DAMTP Computing News
858) 15/12/05 pstoedit update/change announce
Some time ago we installed a version (3.33) of pstoedit, but accidentally broke it during an upgrade of ghostscript (there were hardwired paths in it). A test version (3.42) was installed locally on a few machines, and since none of the testers reported any problems, it was installed (locally) on all the Linux (SL3) machines a couple of days ago, and as a result the old pstoedit will be removed.
For those who havn't used pstoedit before, it converts PostScript and PDF files to various vector graphic formats. The resulting files can be edited or imported into various drawing packages. e.g. one can transform pdf or ps figures into fig format for editing in xfig.
From the pstoedit documentation:
PRINCIPLE OF CONVERSION
pstoedit works by redefining the some basic painting operators of
PostScript, e.g. stroke or show (bitmaps drawn by the image operator are
not supported by all backends.) After redefining these operators, the
PostScript or PDF file that needs to be converted is processed by a
PostScript interpreter, e.g., Ghostscript (gs(1)). ...

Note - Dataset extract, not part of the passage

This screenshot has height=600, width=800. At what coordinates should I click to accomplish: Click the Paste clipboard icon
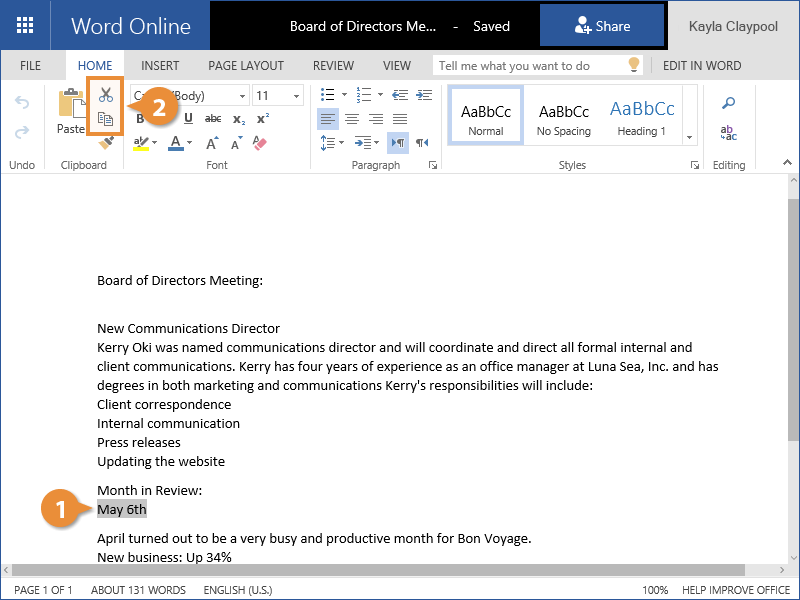coord(71,111)
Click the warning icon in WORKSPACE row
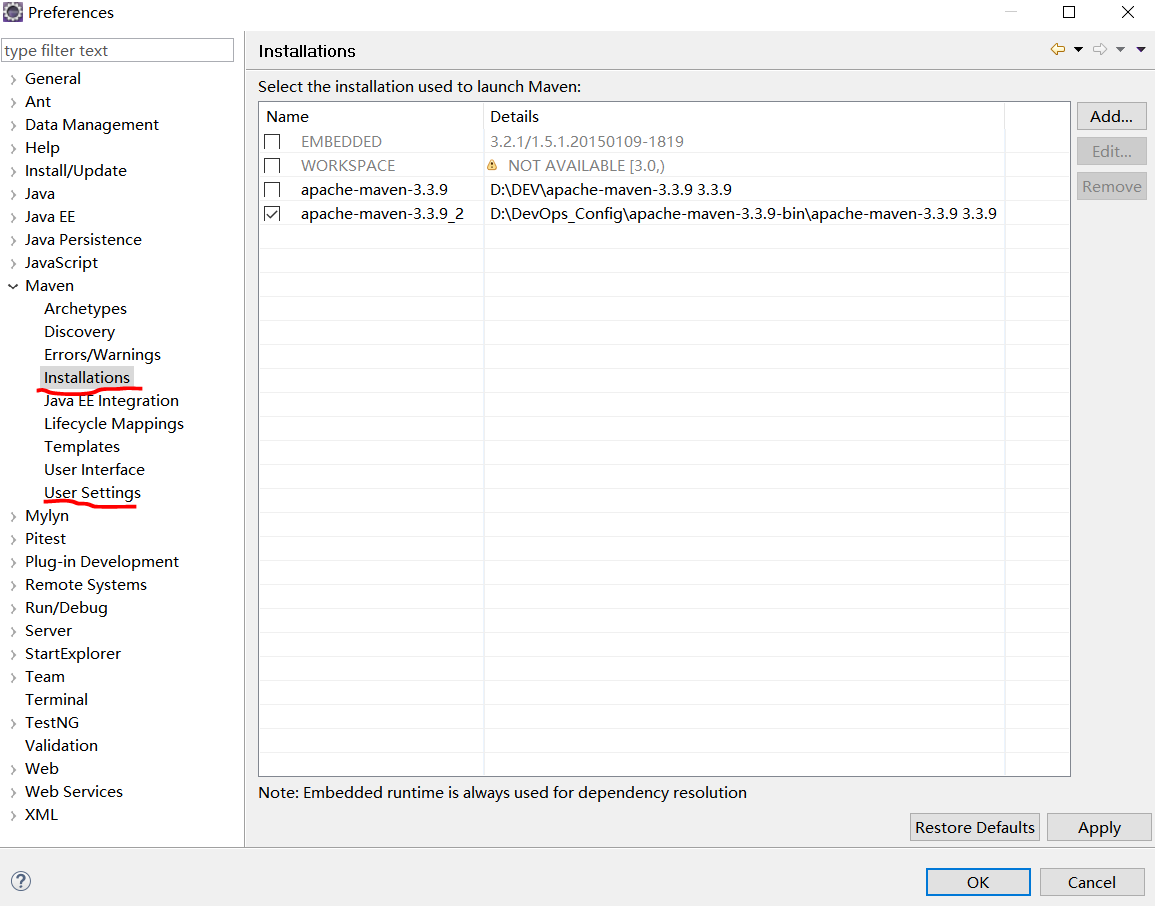1155x906 pixels. pos(492,165)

The output that is written by the interpreter due to the redefinition of
the drawing operators is a sort of 'flat' PostScript file that contains
only simple operations like moveto, lineto, show, etc. ...
This output is read by end-processing functions of pstoedit and triggers
the drawing functions in the selected back end driver, or backend.
Note that ps/pdf files may contain bitmaps which can't be broken up into editable pieces by pstoedit, but output generated by many packages can generally be usefully converted.